Llegó el otoño y las noches se hicieron más frías. El gato nunca había visto la nieve; una mañana encontró sobre el jardín unas extrañas moscas blancas. Era finales de octubre.
Esa tarde, Leocadia no apareció; en su lugar llegó su abuelo en una carreta tirada por un viejo caballo. Desde el desván, el gato observó, receloso, al desconocido que descendía al patio. Leocadia cruzó el jardín y empezó a servir comida; el olor atrajo a Canela, seguida de los dos cachorros que corrían alrededor.

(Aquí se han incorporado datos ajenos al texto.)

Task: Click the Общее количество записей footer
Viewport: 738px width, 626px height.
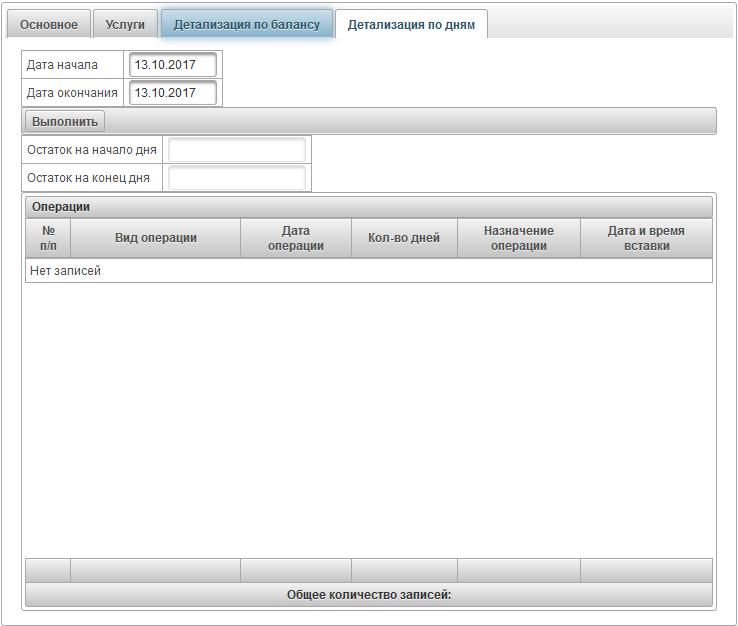Action: [368, 595]
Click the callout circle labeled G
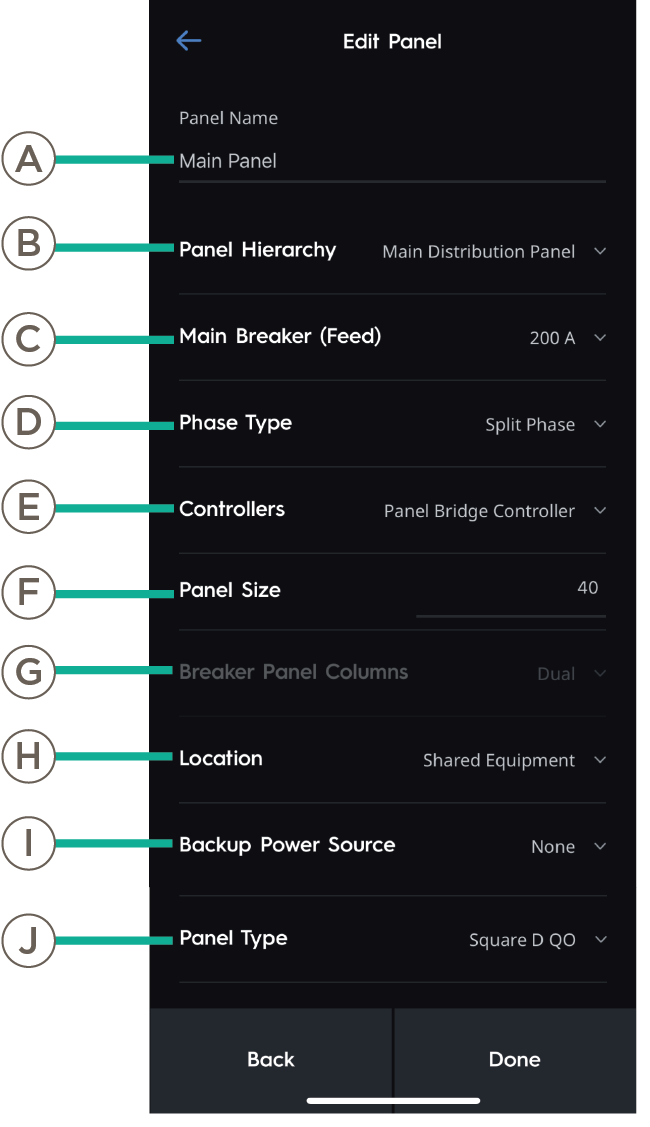This screenshot has width=650, height=1127. click(29, 672)
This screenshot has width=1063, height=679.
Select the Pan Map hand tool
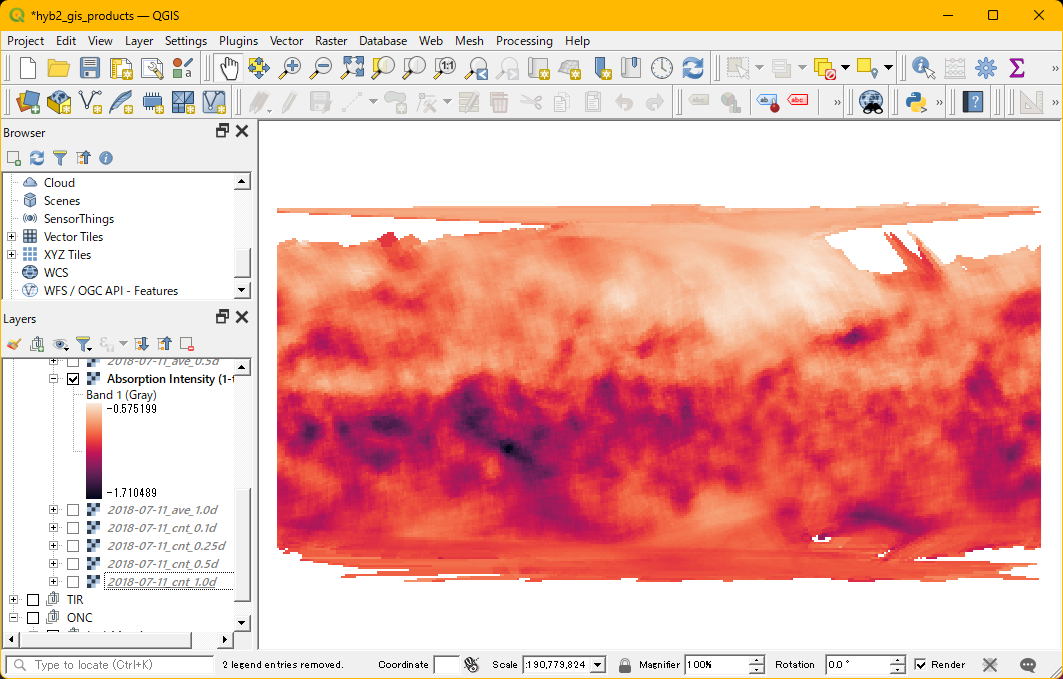(229, 68)
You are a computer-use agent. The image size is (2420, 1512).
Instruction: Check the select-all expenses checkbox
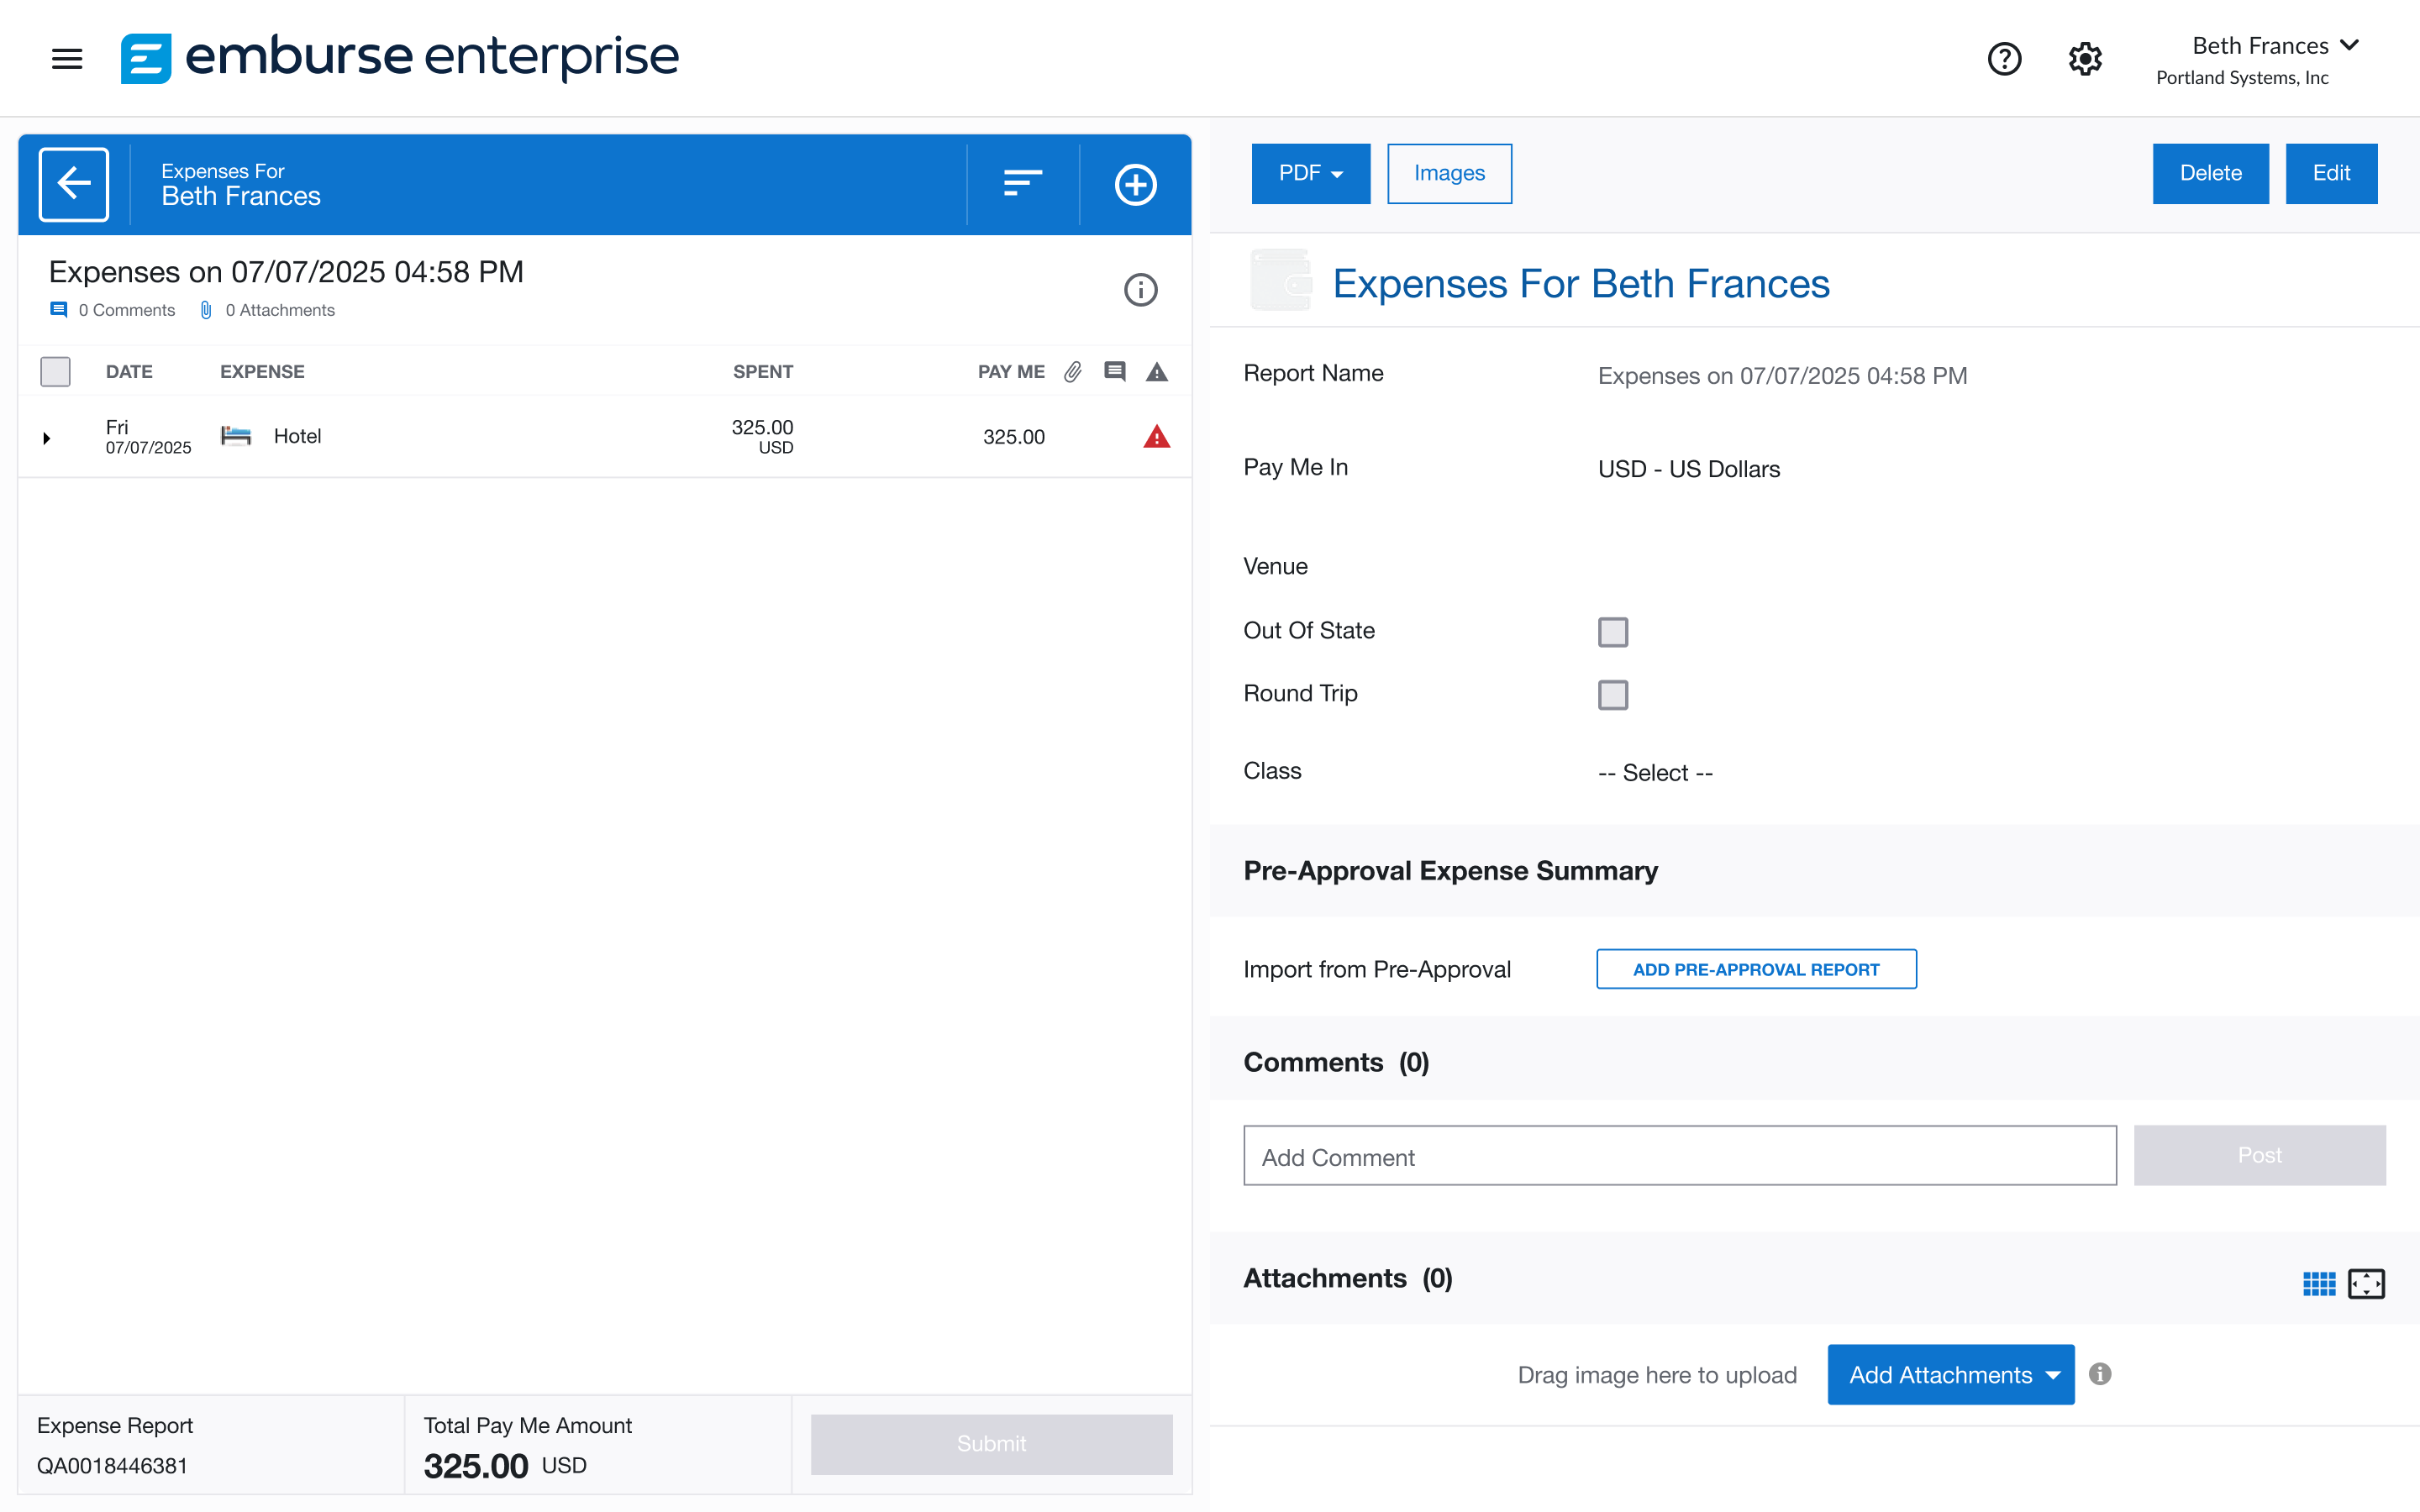pos(55,372)
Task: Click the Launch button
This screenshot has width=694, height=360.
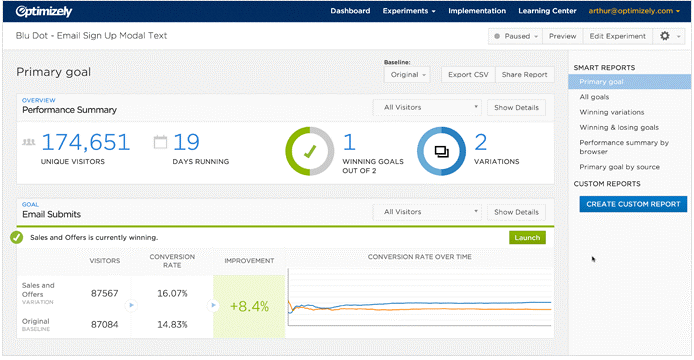Action: coord(527,238)
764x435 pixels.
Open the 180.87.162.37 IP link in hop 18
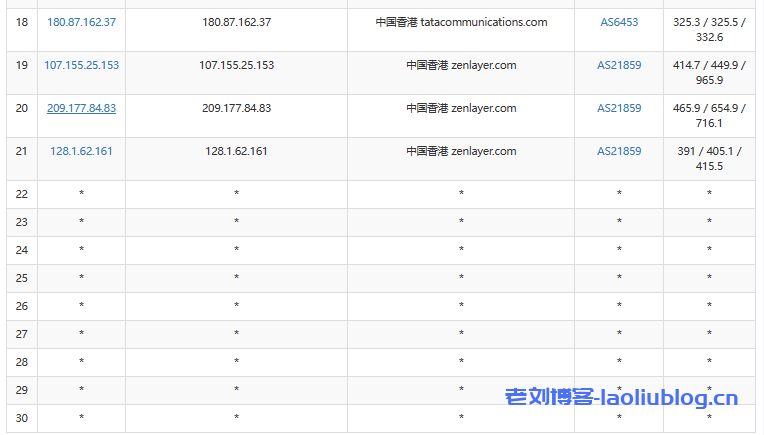81,22
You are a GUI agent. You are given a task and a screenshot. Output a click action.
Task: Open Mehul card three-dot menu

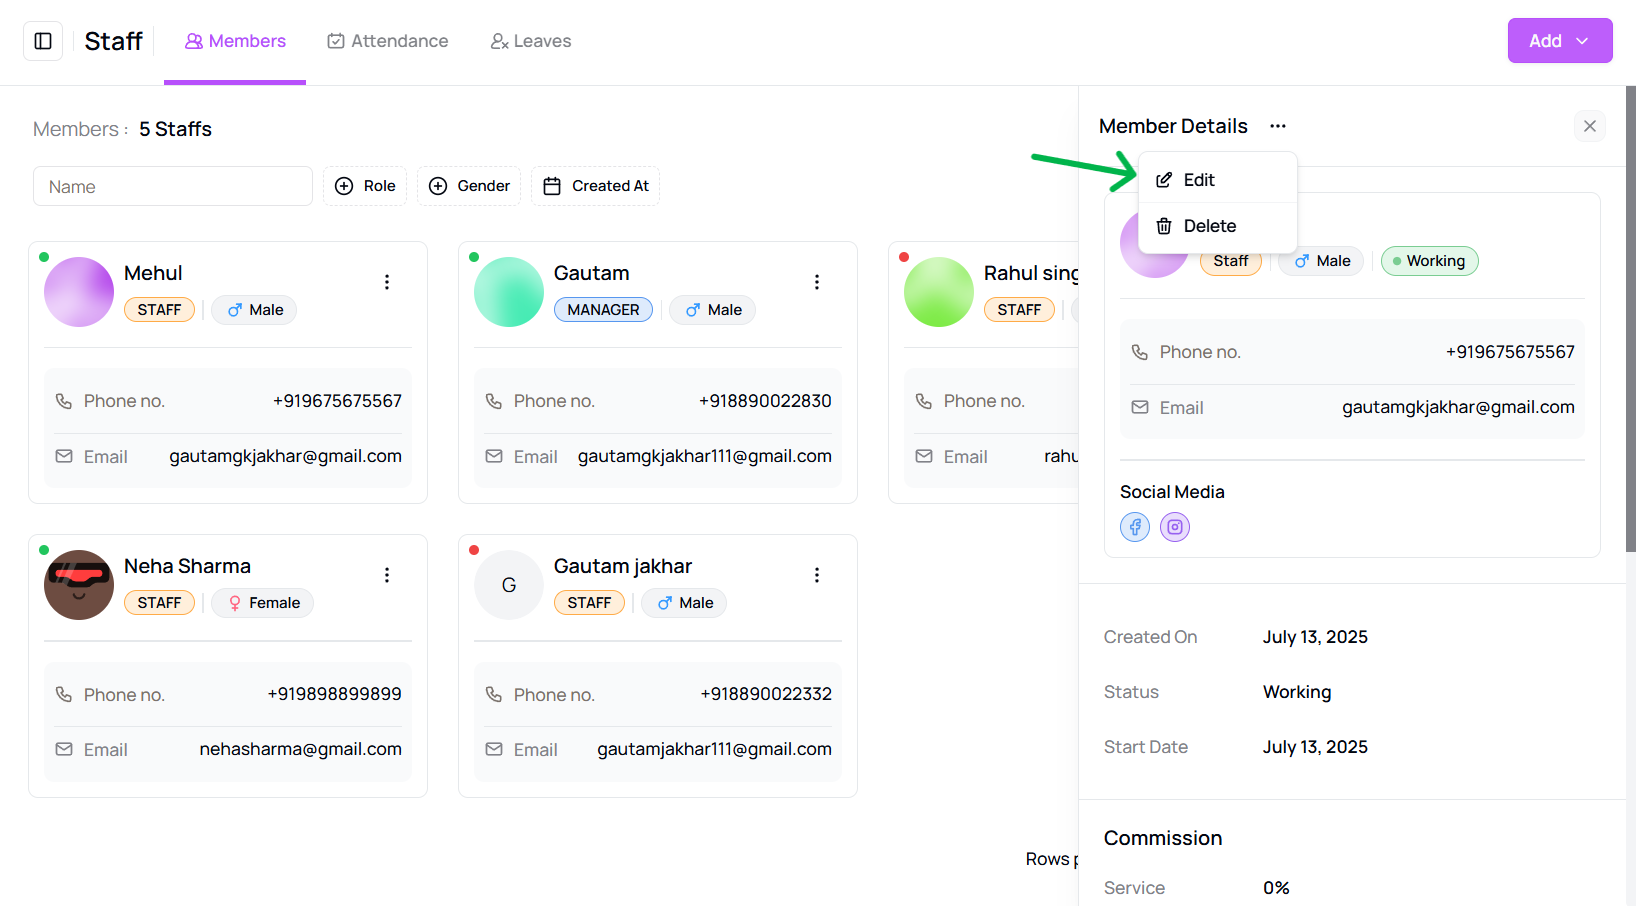pyautogui.click(x=387, y=282)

¡Vaya, mira quiénes vienen! exclamó el abuelo, riendo.
¡Y pronto también el gato! añadió Leocadia, mirando hacia el ático.
El gato, sin percibir amenaza en la voz del abuelo, descendió. La niña lo tomó del lomo, le susurró:
Ven, no temas, vamos a casa del abuelo en el bosque, donde estaréis todos seguros.
Él la miró fijamente; aquella voz y ese tono le recordaron a la mujer que lo había rescitado cuando era un pequeño callejero. Leocadia lo envolvió en una cesta grande forrada con una tela cálida y lo introdujo en la carreta. El felino cerró los ojos, sin resistencia, y volvió a confiar en el ser humano.
En aquel viaje, el gato comprendió que, quizá, los animales son los únicos seres capaces de perdonar todo y amar sin condiciones. Así, mientras la carreta avanzaba entre los árboles, el gato, arropado y alimentado, volvió a creer en la gente.